▶ **Problem requirements**
Revise the listing from the line containing "Task: Open the highlighted Alfred result" through the line containing "Action: 8,22", replacing "dropdown" with "drop-down menu" and leaving everything else unchanged. Give only those lines.

+++

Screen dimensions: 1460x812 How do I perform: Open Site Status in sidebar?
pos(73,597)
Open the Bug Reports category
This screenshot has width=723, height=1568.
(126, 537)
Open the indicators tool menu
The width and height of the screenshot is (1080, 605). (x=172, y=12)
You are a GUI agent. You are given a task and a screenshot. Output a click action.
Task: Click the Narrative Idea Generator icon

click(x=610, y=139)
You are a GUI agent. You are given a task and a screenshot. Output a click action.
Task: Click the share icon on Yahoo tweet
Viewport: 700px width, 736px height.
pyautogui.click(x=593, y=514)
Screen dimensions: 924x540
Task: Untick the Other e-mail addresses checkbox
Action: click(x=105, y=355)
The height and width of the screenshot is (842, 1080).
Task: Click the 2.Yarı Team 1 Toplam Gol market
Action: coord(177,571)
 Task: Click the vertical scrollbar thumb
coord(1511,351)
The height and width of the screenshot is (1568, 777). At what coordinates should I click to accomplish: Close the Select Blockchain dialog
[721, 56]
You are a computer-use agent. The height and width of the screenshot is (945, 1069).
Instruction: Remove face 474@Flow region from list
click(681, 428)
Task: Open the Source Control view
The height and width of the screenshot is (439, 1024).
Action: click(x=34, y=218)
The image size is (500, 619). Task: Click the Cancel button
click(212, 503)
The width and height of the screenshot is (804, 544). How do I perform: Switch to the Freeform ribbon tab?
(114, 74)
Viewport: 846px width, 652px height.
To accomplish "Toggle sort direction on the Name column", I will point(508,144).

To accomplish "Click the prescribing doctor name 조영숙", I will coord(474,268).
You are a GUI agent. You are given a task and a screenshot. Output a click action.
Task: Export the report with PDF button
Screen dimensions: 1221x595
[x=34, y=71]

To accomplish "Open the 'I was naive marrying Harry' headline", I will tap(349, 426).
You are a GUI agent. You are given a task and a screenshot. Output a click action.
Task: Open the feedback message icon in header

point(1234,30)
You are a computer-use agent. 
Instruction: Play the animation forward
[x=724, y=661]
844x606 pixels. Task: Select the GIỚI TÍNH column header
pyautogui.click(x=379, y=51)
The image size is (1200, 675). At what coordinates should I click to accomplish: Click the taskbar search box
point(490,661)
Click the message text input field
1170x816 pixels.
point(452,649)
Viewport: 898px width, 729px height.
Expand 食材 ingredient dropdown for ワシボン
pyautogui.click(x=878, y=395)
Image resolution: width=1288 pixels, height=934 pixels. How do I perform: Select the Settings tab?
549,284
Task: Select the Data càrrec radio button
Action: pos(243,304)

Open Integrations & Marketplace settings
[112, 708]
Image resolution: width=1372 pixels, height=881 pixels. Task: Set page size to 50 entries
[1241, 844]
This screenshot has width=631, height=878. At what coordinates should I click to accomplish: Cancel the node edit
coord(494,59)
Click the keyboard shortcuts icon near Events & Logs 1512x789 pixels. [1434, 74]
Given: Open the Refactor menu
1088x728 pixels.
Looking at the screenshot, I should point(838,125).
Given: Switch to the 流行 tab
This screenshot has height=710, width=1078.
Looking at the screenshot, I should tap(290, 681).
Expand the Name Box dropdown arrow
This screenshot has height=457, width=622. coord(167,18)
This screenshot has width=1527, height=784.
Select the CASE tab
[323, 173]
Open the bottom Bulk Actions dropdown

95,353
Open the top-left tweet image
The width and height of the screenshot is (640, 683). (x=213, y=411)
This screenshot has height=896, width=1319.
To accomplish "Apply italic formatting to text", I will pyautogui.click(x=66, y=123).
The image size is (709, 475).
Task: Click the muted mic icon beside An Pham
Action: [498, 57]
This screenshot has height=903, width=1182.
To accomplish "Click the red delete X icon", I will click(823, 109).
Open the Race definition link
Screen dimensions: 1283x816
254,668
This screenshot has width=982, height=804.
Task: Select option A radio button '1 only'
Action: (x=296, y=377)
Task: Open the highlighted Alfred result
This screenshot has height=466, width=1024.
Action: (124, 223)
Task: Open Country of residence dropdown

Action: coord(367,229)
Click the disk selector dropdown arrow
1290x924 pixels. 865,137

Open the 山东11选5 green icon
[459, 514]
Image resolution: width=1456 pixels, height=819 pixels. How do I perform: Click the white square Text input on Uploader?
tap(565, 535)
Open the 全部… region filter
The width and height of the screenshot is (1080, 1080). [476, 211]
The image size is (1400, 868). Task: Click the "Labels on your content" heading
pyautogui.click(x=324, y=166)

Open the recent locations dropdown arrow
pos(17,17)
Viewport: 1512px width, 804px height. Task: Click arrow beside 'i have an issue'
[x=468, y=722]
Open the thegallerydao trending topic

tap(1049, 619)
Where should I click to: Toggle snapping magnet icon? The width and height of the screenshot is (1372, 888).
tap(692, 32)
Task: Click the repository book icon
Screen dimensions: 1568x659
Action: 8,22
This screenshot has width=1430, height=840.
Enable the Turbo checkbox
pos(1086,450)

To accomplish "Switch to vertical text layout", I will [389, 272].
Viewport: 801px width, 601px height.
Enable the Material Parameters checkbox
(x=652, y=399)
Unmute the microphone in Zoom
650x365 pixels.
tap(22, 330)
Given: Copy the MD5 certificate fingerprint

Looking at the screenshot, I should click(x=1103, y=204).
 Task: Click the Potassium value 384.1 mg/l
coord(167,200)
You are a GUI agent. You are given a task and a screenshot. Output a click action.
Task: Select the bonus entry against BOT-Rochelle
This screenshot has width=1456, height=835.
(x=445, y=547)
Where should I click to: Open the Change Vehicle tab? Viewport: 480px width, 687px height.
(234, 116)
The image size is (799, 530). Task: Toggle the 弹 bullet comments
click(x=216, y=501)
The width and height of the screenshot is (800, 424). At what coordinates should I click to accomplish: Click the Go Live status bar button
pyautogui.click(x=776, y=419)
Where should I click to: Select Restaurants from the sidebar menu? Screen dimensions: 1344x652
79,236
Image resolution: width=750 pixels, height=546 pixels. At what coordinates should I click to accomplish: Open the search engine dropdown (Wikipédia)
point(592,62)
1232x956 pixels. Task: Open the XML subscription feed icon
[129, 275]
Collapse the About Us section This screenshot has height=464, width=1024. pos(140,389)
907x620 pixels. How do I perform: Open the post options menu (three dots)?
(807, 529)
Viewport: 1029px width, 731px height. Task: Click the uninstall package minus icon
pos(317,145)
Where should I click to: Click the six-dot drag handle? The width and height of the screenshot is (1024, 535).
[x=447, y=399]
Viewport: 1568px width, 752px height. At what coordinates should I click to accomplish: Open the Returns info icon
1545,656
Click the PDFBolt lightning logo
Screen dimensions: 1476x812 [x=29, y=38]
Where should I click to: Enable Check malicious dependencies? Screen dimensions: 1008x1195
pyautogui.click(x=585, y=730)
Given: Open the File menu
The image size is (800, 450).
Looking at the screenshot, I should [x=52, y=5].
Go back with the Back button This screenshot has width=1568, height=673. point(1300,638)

+++

▶ **The output**
Task: Open the highlighted Alfred result
This screenshot has height=466, width=1024.
Action: (124, 223)
Task: Open Country of residence drop-down menu

Action: coord(367,229)
Click the disk selector drop-down menu arrow
1290x924 pixels. 865,137

Open the 山东11选5 green icon
[459, 514]
Image resolution: width=1456 pixels, height=819 pixels. How do I perform: Click the white square Text input on Uploader?
tap(565, 535)
Open the 全部… region filter
The width and height of the screenshot is (1080, 1080). [476, 211]
The image size is (1400, 868). Task: Click the "Labels on your content" heading
pyautogui.click(x=324, y=166)

Open the recent locations drop-down menu arrow
pos(17,17)
Viewport: 1512px width, 804px height. Task: Click arrow beside 'i have an issue'
[x=468, y=722]
Open the thegallerydao trending topic

tap(1049, 619)
Where should I click to: Toggle snapping magnet icon? The width and height of the screenshot is (1372, 888).
tap(692, 32)
Task: Click the repository book icon
Screen dimensions: 1568x659
Action: 8,22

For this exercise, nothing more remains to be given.